With this first demonstration of an enhanced all-solid-state VUV frequency comb, at 160 nm, we successfully increased the generated harmonic power by two-orders of magnitude compared to an extra-cavity arrangement and reached a detected conversion efficiency of ~3 × 10⁻⁸. The non-perturbative generation of optical harmonics using solid media requires significantly lower optical field amplitudes than in gas-based devices. We realized our VUV frequency comb using only a sub-Watt class Ti:sapphire laser oscillator as pump source. This made the full setup very compact, which can be applied for spectroscopy even in a small laboratory environment or in portable devices.

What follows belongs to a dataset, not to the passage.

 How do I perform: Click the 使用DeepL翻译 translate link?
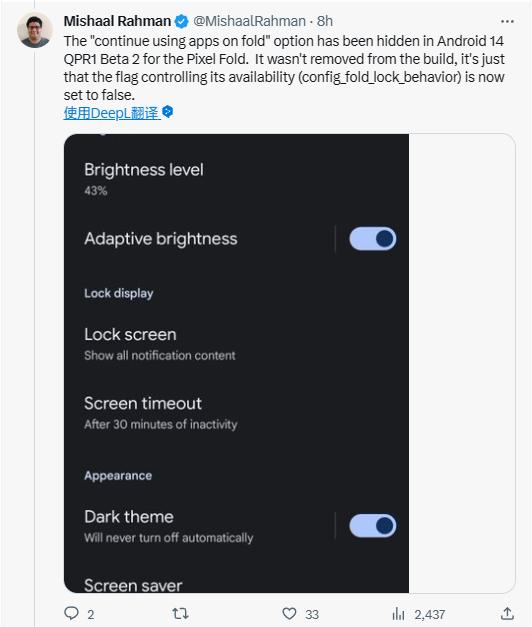[112, 113]
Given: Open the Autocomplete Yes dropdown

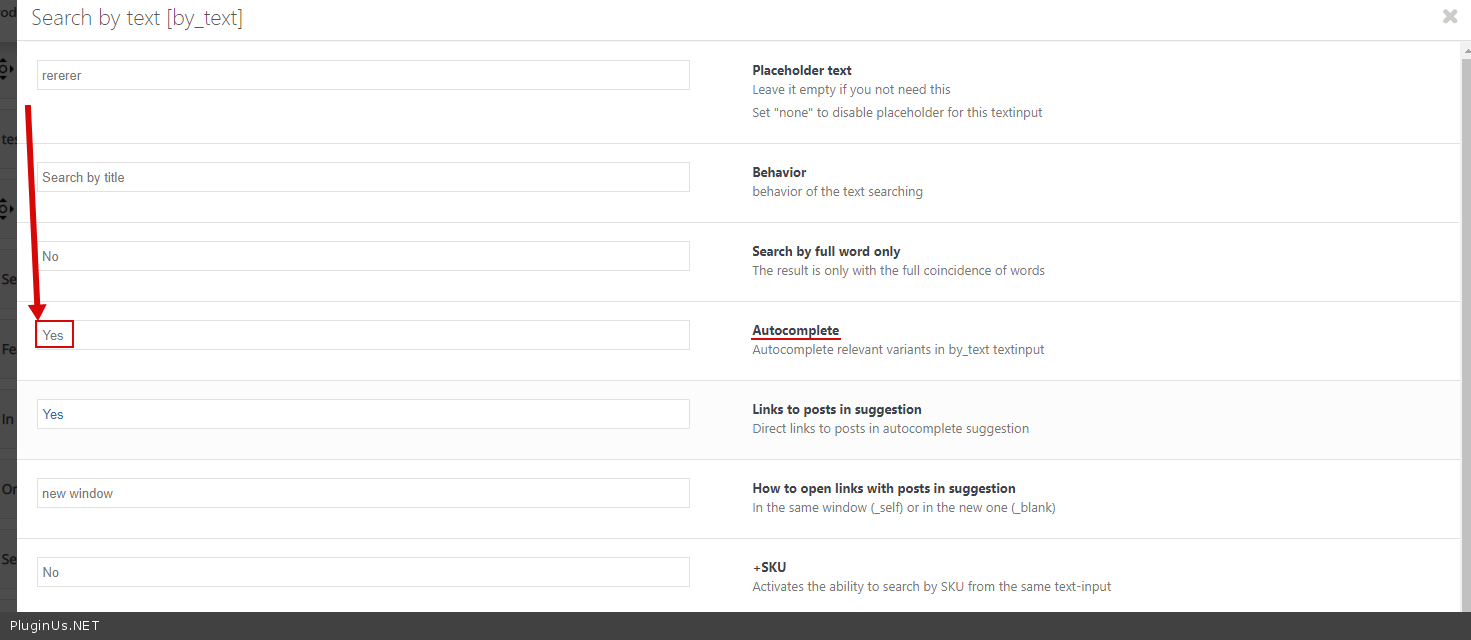Looking at the screenshot, I should coord(363,335).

Using gas medium, somewhat lower conversion efficiencies were obtained with similar arrangements [13,18]. Higher conversion efficiency and much higher generated harmonic power was reached when a complex, high power fiber laser system was used to pump an enhancement cavity and an intracavity power of multi-kW was stored and used for harmonic generation [20]. This system however required the use of high temperature gas-mixtures and only few minutes of operation was obtained. This highlights another technical aspect and the advantage of solid HHG source: in the cases of gases, the heavy gas load into the vacuum chamber requires high-power vacuum pumps and the caused vibrations can deteriorate the usability of the harmonic source. Our all-solid-state version can be placed even into a completely sealed vacuum chamber without using any vacuum pump during operation. This makes the system very compact, robust and usable even in a vibration-sensitive application environment.

With the recent setup, we remained at least one order of magnitude below the damage threshold of our HHG sample. Furthermore, the enhancement factor was limited to 30 because of the relative large losses at the fundamental wavelength in the cavity due to the used output coupler and the harmonic sample. Our concept has hence the capacity to increase the harmonic power, using an optimized output coupler and higher quality AlN films. It would provide us with higher intra-cavity intensity, which combined with a thinner substrate and AlN film to keep the nonlinearity in the cavity constant, the conversion efficiency can be improved by orders of magnitude and the spectral range can be extended to higher order XUV harmonics.